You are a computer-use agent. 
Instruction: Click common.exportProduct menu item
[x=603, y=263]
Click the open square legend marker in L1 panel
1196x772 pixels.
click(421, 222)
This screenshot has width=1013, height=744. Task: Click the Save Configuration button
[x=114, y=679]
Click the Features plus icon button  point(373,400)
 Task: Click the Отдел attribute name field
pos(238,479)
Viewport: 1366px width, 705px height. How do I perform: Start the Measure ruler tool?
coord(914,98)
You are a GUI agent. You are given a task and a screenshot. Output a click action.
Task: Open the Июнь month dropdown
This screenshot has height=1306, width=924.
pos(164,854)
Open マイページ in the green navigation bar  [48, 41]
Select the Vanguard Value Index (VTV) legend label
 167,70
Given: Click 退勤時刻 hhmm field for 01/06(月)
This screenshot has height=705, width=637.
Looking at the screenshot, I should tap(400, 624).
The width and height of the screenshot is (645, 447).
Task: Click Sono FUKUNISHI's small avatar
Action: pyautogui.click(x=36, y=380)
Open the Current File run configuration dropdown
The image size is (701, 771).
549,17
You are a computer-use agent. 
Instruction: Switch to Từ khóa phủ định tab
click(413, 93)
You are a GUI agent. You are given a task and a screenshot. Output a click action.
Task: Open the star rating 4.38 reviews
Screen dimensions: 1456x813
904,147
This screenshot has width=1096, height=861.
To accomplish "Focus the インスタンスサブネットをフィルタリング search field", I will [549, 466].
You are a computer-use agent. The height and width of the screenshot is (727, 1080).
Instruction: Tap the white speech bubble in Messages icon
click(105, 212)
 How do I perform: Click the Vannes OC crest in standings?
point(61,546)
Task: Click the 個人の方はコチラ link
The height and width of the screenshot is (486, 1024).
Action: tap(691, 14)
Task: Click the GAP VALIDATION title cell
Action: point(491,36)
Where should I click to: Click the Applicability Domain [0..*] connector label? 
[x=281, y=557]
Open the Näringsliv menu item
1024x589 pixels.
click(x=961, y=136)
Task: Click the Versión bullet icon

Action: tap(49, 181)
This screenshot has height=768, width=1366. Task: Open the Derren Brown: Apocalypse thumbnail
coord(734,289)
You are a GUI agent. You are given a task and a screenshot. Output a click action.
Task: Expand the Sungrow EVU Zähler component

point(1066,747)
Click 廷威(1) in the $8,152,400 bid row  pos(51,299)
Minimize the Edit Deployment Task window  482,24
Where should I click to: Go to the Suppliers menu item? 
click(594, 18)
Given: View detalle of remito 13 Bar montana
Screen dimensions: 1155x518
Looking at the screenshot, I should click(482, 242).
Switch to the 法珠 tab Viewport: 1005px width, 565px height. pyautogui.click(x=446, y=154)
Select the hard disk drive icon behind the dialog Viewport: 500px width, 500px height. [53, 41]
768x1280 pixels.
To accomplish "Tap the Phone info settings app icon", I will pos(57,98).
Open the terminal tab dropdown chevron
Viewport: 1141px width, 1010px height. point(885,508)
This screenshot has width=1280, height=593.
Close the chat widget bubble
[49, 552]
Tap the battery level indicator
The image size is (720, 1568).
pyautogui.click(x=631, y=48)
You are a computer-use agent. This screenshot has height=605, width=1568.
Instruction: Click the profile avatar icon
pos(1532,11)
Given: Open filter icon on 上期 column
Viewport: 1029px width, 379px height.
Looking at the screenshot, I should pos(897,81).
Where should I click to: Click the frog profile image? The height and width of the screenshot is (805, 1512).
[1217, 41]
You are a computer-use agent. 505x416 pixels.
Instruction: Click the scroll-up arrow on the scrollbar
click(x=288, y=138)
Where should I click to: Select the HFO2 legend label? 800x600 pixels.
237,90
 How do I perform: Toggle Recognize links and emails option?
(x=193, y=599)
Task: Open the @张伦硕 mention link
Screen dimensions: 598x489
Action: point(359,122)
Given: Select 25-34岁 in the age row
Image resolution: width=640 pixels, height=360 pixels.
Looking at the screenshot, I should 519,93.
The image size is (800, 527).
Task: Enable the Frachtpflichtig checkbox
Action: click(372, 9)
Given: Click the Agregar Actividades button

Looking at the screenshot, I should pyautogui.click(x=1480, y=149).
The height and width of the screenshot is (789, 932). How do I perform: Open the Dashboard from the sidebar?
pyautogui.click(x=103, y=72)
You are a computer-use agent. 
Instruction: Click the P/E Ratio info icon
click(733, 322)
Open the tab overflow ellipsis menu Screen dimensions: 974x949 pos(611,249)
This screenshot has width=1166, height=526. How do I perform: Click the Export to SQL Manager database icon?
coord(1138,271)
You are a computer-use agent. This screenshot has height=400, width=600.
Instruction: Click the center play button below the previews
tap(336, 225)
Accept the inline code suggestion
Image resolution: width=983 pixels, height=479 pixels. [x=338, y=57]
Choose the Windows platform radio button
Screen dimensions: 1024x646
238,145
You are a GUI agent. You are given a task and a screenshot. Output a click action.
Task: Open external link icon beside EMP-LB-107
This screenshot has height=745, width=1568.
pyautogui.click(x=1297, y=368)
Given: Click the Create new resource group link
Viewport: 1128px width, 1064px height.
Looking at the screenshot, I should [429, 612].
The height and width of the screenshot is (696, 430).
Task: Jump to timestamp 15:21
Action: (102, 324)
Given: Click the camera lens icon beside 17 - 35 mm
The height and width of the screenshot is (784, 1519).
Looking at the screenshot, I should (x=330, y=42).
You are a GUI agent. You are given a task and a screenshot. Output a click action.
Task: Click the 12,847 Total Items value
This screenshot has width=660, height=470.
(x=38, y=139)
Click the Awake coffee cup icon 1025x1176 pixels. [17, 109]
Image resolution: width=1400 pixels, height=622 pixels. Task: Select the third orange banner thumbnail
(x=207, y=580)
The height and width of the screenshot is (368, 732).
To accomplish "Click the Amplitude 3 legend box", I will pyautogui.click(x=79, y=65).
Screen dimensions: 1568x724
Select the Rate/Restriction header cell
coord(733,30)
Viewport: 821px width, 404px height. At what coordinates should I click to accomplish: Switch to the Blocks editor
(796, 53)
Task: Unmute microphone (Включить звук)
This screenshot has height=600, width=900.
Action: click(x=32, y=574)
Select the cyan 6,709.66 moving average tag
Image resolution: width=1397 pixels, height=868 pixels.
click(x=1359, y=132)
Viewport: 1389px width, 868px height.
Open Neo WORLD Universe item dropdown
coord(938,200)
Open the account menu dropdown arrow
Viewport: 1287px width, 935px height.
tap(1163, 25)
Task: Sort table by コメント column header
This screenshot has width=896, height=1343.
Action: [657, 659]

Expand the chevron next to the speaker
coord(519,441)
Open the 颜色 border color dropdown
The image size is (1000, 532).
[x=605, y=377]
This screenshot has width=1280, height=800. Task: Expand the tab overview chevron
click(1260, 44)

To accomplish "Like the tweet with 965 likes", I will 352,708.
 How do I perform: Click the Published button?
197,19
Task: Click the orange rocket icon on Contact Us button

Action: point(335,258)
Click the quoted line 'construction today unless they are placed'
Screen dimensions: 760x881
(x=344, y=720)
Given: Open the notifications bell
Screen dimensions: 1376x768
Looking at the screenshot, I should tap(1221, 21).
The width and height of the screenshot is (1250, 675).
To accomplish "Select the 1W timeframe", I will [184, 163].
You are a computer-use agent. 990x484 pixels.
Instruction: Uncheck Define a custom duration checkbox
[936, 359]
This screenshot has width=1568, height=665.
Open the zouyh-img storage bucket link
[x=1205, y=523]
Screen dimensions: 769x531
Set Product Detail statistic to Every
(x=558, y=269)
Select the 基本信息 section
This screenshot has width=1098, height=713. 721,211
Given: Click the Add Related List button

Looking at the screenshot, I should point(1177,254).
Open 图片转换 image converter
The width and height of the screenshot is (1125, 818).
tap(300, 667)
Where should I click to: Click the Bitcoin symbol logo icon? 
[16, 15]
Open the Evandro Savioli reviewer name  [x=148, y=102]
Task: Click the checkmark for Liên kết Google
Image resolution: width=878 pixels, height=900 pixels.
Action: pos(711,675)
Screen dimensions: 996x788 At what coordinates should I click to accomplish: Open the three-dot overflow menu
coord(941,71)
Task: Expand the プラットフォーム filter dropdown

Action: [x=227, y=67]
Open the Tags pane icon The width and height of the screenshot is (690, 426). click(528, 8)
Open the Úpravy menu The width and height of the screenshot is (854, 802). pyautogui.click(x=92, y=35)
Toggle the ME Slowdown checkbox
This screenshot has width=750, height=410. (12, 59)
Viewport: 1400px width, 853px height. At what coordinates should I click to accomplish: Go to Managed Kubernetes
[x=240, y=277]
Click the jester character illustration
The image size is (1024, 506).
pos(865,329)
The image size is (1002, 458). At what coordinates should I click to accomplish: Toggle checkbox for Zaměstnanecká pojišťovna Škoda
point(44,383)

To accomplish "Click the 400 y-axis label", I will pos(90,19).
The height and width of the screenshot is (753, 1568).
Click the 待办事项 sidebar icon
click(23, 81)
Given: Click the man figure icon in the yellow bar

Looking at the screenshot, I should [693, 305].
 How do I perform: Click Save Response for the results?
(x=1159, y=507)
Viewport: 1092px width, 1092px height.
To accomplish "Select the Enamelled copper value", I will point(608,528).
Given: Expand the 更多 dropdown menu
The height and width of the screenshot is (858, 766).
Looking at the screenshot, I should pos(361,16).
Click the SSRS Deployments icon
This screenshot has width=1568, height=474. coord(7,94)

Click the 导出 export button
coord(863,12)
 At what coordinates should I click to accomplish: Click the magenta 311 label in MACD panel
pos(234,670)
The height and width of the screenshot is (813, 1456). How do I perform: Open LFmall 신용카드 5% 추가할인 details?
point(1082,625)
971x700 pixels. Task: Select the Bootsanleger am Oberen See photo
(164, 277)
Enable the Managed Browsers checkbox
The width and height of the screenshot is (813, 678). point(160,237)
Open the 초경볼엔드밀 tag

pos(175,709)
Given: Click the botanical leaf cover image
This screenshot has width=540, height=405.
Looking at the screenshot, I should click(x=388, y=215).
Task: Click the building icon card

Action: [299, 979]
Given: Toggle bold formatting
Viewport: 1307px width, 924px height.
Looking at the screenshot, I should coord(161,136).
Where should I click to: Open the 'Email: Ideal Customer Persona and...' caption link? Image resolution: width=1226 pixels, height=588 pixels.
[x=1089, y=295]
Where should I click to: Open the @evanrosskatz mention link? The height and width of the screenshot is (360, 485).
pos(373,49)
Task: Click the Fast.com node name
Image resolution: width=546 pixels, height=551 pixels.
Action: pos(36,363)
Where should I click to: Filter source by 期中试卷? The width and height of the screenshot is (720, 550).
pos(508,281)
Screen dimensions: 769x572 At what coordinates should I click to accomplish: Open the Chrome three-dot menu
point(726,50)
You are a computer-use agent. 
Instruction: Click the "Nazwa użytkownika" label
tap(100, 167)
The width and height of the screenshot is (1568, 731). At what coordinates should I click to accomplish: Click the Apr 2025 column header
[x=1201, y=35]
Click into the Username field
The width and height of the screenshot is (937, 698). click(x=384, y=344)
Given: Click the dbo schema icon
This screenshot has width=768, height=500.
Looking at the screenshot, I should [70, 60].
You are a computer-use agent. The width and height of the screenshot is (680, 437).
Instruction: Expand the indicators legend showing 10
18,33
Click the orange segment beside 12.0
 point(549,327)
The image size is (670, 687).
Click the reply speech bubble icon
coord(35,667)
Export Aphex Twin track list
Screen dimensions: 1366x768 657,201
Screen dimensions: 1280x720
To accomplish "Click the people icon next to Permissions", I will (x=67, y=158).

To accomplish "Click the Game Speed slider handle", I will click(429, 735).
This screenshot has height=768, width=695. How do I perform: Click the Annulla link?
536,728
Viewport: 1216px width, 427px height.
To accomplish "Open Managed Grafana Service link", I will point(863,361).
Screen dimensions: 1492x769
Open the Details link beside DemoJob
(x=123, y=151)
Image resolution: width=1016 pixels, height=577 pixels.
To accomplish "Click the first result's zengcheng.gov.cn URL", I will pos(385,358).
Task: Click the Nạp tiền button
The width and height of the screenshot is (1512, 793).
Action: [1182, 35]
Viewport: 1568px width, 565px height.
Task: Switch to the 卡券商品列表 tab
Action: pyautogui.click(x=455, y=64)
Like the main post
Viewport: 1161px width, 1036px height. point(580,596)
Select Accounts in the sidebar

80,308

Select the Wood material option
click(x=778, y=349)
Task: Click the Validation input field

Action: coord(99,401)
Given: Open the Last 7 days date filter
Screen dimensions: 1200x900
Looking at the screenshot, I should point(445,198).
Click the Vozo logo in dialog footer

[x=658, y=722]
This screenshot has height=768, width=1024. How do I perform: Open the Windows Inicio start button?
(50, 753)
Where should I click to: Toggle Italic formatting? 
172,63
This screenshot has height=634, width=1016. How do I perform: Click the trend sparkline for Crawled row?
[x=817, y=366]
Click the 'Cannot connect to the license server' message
__________
§ **Required work**: Working from the material above, restate word for word the lines between the line with "Given: Click the camera" and the line with "Screen dimensions: 1568x724", both included, and only those.

§ **Solution to this problem**:
Given: Click the camera lens icon beside 17 - 35 mm
The height and width of the screenshot is (784, 1519).
Looking at the screenshot, I should (x=330, y=42).
You are a GUI agent. You are given a task and a screenshot. Output a click action.
Task: Click the 12,847 Total Items value
This screenshot has width=660, height=470.
(x=38, y=139)
Click the Awake coffee cup icon 1025x1176 pixels. [17, 109]
Image resolution: width=1400 pixels, height=622 pixels. Task: Select the third orange banner thumbnail
(x=207, y=580)
The height and width of the screenshot is (368, 732).
To accomplish "Click the Amplitude 3 legend box", I will pyautogui.click(x=79, y=65).
Screen dimensions: 1568x724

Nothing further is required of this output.